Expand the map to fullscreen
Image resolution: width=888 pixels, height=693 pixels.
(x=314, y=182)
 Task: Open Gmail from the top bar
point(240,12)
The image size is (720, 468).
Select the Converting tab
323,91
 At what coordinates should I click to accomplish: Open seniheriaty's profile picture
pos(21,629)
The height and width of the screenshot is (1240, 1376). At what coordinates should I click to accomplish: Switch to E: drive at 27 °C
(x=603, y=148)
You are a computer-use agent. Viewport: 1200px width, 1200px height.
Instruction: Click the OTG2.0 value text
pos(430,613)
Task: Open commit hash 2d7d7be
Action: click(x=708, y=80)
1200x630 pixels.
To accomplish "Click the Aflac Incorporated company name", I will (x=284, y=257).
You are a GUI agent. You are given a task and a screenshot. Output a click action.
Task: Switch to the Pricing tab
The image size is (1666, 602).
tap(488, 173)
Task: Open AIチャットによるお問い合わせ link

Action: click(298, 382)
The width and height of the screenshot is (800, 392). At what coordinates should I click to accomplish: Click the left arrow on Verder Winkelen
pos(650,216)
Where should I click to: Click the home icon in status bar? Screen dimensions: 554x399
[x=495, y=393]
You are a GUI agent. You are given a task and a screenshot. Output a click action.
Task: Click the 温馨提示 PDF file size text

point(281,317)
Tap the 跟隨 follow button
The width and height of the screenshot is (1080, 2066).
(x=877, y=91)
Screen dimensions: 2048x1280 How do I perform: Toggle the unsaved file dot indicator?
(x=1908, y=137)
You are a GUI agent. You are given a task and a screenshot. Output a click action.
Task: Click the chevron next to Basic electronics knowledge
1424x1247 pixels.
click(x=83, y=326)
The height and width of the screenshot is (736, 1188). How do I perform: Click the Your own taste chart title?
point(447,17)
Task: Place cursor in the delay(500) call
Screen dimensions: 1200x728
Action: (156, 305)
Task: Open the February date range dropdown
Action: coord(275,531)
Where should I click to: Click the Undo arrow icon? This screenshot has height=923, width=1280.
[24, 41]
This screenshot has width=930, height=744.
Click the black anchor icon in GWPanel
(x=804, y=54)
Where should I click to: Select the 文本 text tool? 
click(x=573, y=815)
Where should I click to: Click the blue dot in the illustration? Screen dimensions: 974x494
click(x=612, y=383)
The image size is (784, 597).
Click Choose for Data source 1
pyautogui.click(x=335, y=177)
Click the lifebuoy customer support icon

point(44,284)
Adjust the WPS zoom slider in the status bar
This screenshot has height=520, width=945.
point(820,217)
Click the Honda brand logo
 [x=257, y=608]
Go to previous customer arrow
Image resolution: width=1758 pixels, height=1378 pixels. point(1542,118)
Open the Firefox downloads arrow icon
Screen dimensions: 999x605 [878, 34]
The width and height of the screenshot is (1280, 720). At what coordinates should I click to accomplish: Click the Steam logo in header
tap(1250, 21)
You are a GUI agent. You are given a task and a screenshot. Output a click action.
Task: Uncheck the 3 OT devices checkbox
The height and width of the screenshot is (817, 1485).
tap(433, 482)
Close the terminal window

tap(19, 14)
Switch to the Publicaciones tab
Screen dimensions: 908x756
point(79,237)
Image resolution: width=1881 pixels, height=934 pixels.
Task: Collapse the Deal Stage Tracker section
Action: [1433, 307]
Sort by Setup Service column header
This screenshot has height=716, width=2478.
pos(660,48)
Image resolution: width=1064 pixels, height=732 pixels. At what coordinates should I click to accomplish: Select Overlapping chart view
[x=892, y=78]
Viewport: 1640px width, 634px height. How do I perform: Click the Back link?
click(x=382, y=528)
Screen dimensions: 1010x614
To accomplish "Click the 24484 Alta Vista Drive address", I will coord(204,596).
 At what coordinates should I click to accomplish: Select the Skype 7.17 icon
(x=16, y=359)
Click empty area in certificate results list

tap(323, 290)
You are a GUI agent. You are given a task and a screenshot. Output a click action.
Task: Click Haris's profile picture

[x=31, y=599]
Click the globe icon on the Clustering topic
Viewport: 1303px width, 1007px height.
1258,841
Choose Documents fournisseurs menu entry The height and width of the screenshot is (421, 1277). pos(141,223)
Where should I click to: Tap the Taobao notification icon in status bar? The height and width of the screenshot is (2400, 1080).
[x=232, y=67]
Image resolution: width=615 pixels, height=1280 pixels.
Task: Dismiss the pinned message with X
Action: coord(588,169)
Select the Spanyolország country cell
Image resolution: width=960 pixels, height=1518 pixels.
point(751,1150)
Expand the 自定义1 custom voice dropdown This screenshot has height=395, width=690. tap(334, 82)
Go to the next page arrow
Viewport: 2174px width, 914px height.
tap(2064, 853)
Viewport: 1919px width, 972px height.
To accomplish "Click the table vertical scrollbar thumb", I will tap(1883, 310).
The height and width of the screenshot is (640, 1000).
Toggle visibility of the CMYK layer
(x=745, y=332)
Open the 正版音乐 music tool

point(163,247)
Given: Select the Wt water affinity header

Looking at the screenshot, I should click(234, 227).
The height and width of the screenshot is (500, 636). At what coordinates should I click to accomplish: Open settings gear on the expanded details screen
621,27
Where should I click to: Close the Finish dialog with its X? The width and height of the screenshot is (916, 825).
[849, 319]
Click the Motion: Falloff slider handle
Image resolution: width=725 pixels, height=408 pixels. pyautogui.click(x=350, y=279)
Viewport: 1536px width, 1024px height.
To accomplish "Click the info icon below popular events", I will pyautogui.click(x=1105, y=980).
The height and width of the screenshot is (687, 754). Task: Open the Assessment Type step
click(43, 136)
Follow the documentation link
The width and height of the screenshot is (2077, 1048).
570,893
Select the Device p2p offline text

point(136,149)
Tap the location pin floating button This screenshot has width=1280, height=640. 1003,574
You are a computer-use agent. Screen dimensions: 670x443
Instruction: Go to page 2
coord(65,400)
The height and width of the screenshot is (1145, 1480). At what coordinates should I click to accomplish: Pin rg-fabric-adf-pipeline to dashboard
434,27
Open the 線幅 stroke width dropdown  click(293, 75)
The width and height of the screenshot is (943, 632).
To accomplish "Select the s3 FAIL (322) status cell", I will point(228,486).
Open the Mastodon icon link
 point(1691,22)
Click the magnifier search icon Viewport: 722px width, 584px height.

===

WORK REQUIRED:
Tell how many lines above contain the word "will". Give the number alone.

EXERCISE ANSWER:
5